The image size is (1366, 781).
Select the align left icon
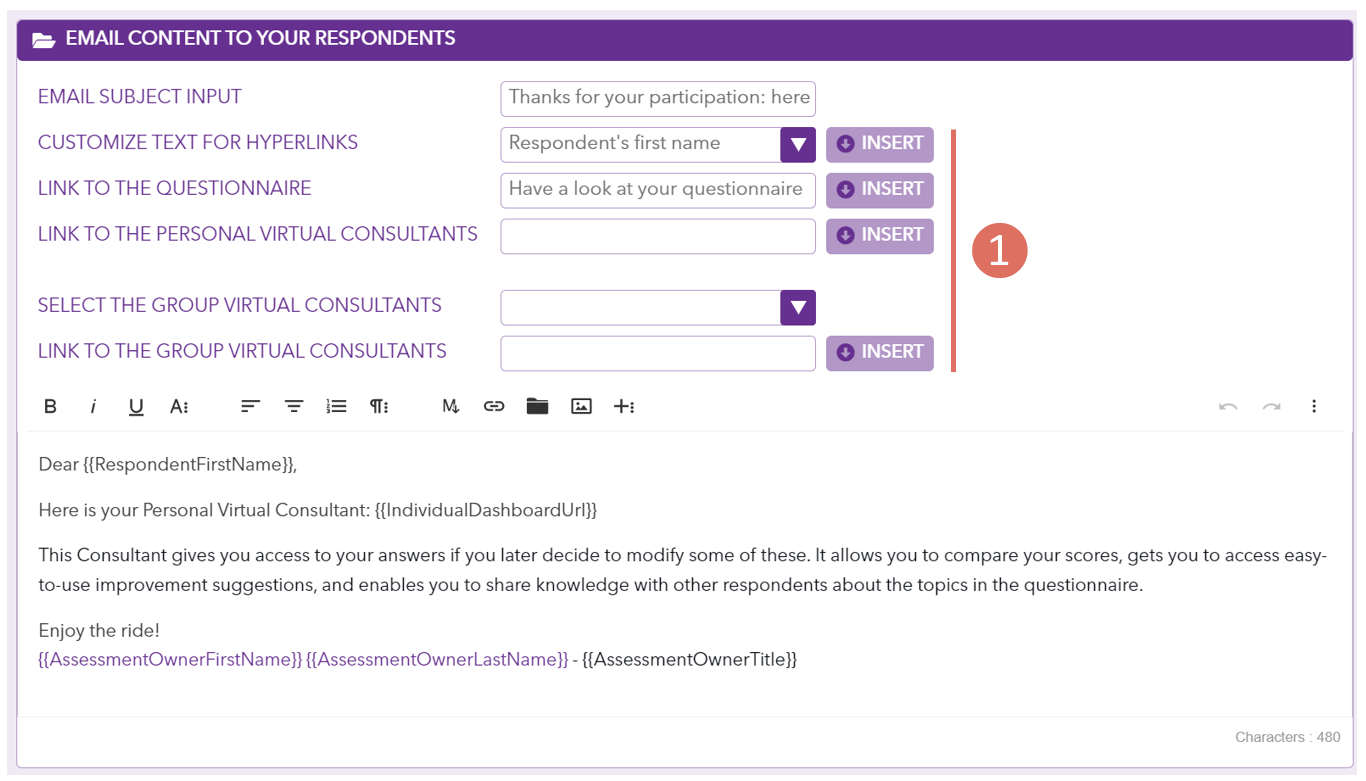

--

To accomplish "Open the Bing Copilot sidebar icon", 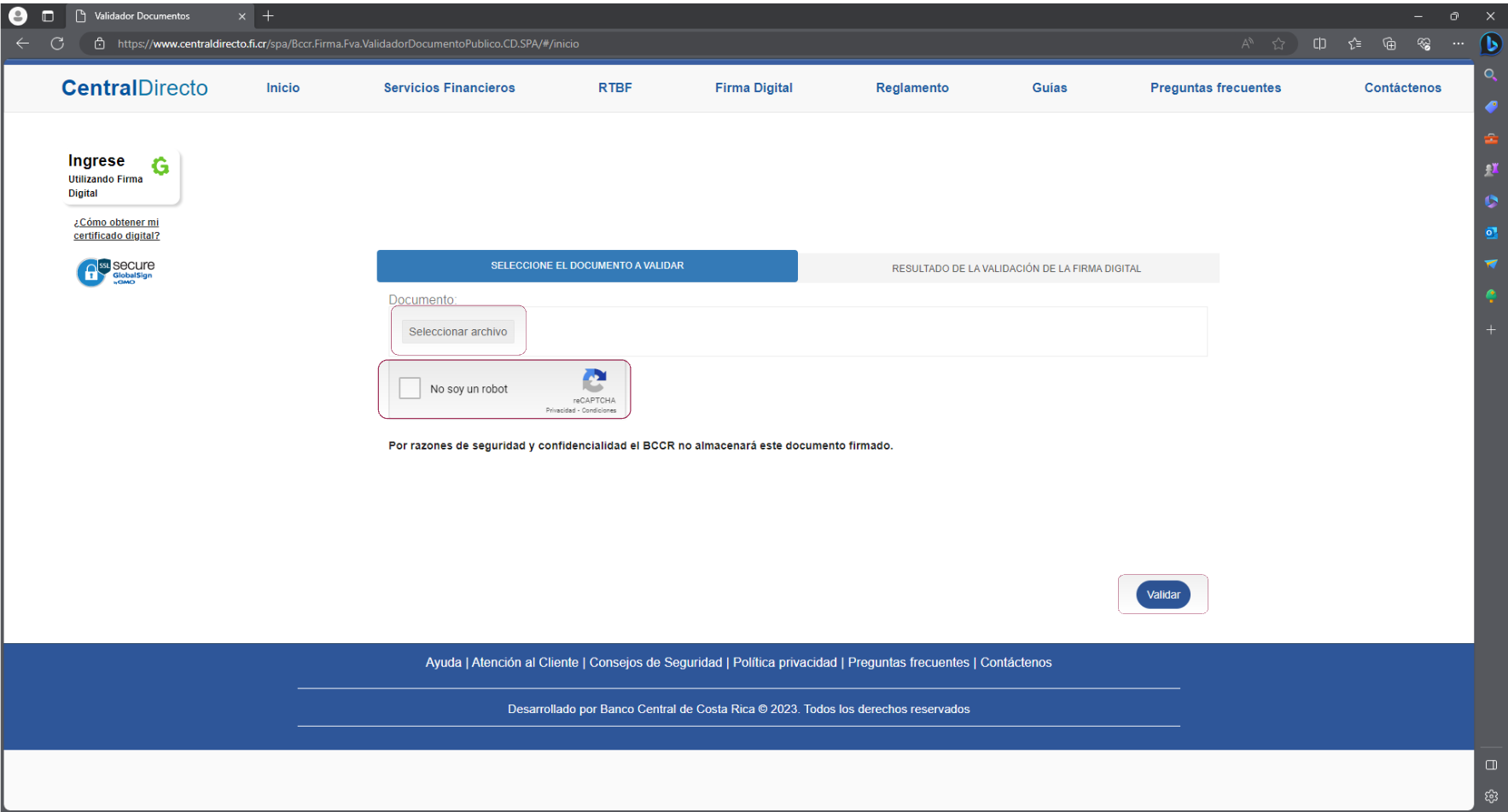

---

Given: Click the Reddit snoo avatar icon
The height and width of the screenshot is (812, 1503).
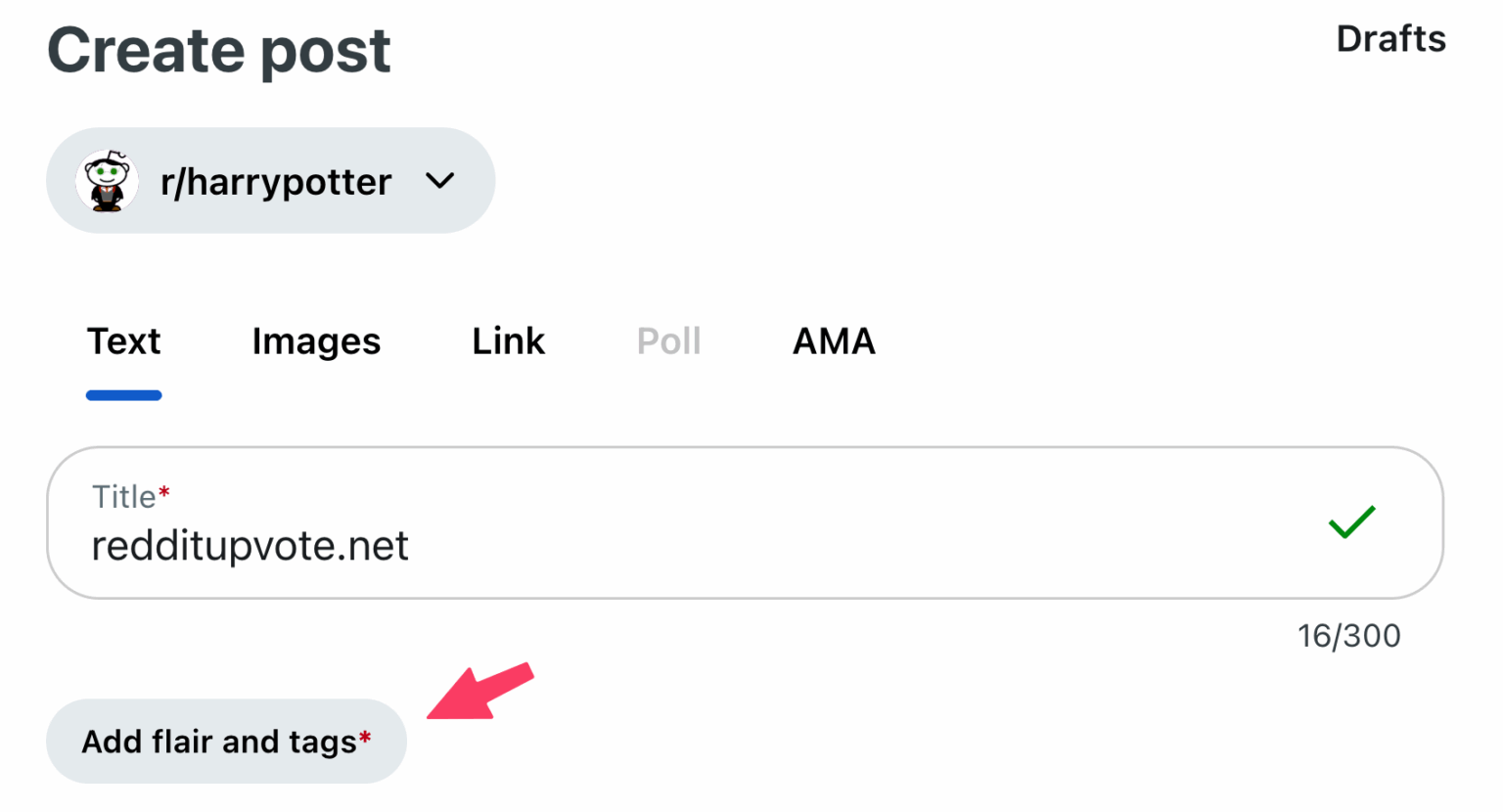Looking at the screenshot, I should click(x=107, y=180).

*BRIEF:*
Only the lines above starting with the one with "The image size is (1366, 781)." and going through the one with "Select the align left icon" are to be copied, word for word and with both ends kept.

*RESULT:*
The image size is (1366, 781).
Select the align left icon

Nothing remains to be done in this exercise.